Burraq Engine is a barebone rendering engine I built to learn the Vulkan graphics API. It features a modular architecture with a complete Vulkan abstraction layer, an event-driven input system, and a configurable graphics pipeline with automatic shader reflection. The repo includes a Minecraft-style voxel demo as a reference implementation.
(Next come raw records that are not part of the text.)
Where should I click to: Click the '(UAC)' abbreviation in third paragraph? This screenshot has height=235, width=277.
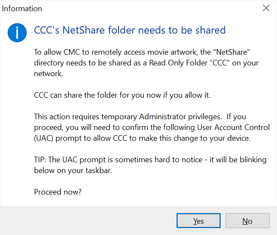(44, 138)
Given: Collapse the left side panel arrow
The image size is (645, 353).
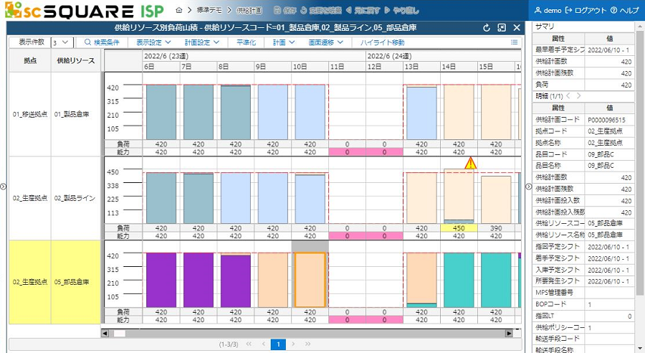Looking at the screenshot, I should click(x=3, y=187).
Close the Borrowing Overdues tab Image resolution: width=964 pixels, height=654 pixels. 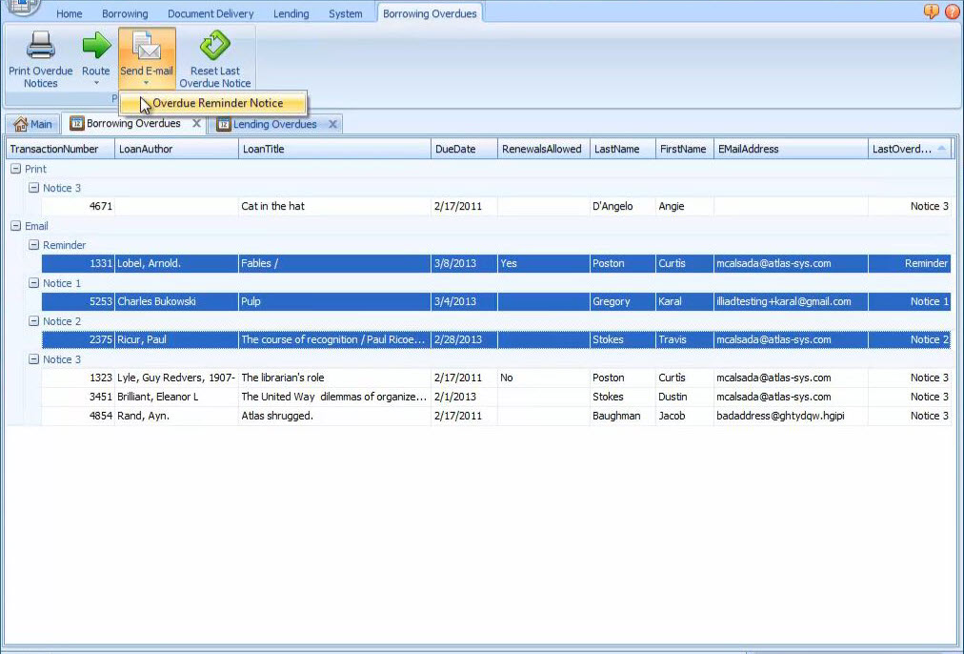[x=197, y=124]
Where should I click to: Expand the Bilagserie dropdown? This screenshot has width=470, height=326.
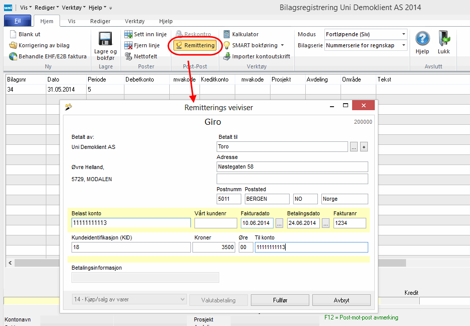(x=404, y=45)
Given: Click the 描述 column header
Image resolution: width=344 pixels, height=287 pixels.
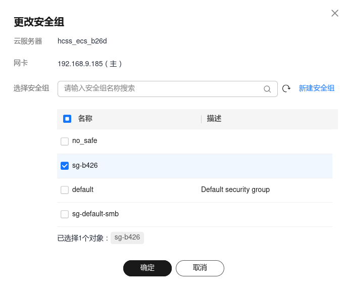Looking at the screenshot, I should tap(214, 119).
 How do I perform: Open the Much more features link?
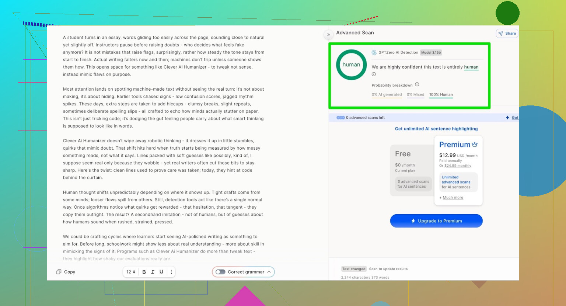[453, 198]
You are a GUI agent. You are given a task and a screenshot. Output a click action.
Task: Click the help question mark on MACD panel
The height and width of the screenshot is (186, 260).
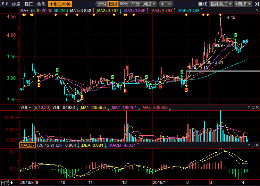[249, 145]
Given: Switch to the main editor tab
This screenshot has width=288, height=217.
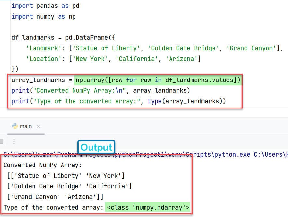Looking at the screenshot, I should (x=26, y=126).
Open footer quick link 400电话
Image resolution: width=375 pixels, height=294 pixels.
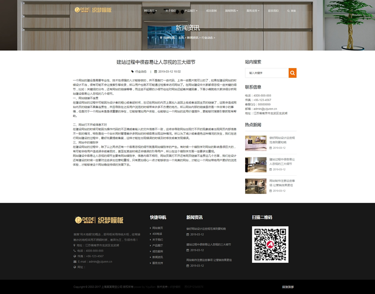(157, 234)
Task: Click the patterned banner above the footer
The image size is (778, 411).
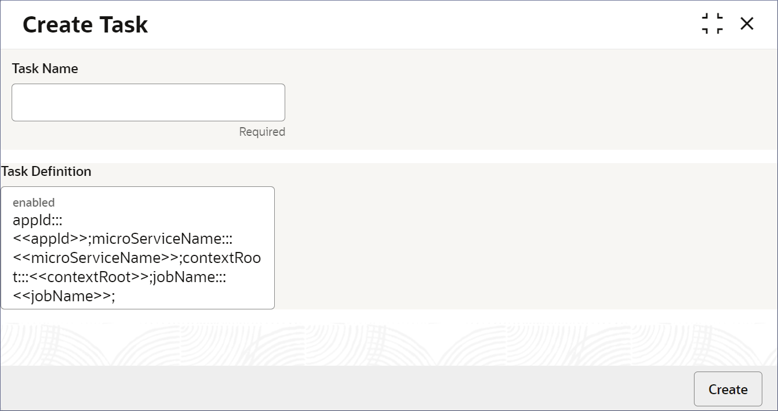Action: pyautogui.click(x=389, y=343)
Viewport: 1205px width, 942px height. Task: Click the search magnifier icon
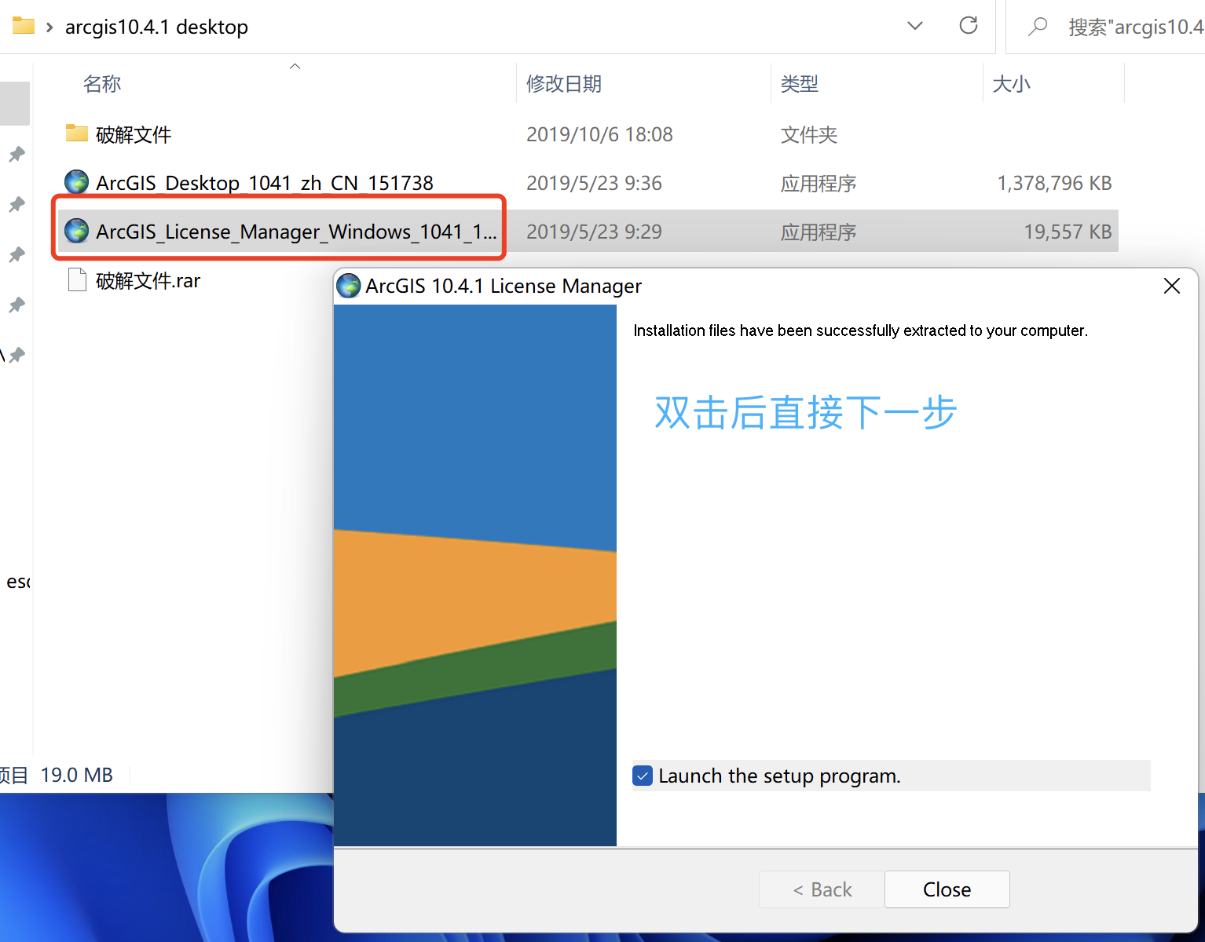(1038, 26)
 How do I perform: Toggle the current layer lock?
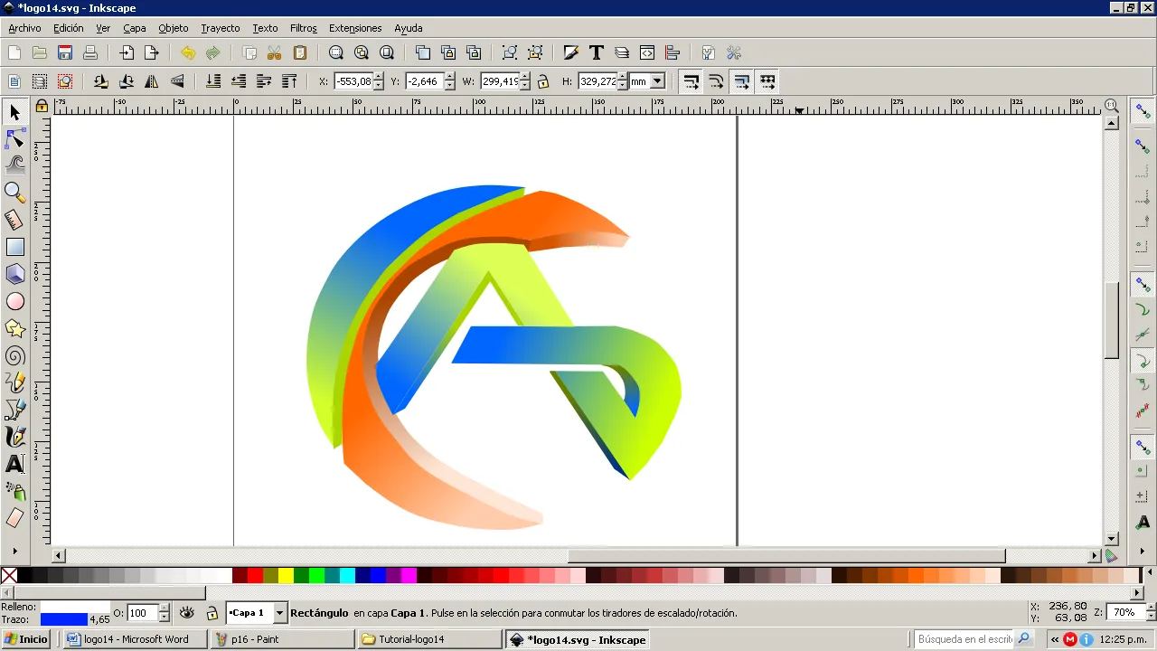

- Vulkan Rendering Pipeline — Swapchain management, descriptor sets, push constants, and 3-frame pipelining
- Automatic Shader Reflection — Descriptor set layouts generated from SPIR-V bytecode via SPIR-V-Reflect
- Mesh Loading — OBJ model loading with vertex/index buffer management
- Texture System — 2D textures and cubemap support for skyboxes
- Skybox Rendering — Configurable skybox with dedicated shaders and cubemap sampling
- Camera System — Perspective camera with mouse-look and keyboard controls
- Event System — Type-safe event dispatcher for keyboard, mouse, and window events
- Input Management — Centralized keyboard (512 keys) and mouse (8 buttons) tracking
- Logging — Multi-level logger (Info/Trace/Warn/Error/Critical) with color-coded console and file output
- Minecraft Demo — Chunk-based voxel world (5x5 chunks, 16x16x16 blocks each) with multiple block types
- C++ / Vulkan
- GLFW — Window management
- GLM — Mathematics
- Vulkan Memory Allocator — GPU memory management
- SPIR-V-Reflect — Shader reflection
- stb_image — Image loading
- meshoptimizer — Mesh optimization
- Windows (the engine uses Win32 APIs)
- Vulkan SDK
- Visual Studio 2019+
- Clone the repo
git clone https://github.com/mosamaasif/Burraq_Engine.git
- Open
Burraq.slnin Visual Studio - Build and run the
Minecraftproject (the demo application)
Shaders are pre-compiled to SPIR-V. To recompile after editing, run Minecraft/Resources/Shaders/ShaderCompilerScript.bat (requires glslangValidator from the Vulkan SDK).
Distributed under the MIT License. See LICENSE for details.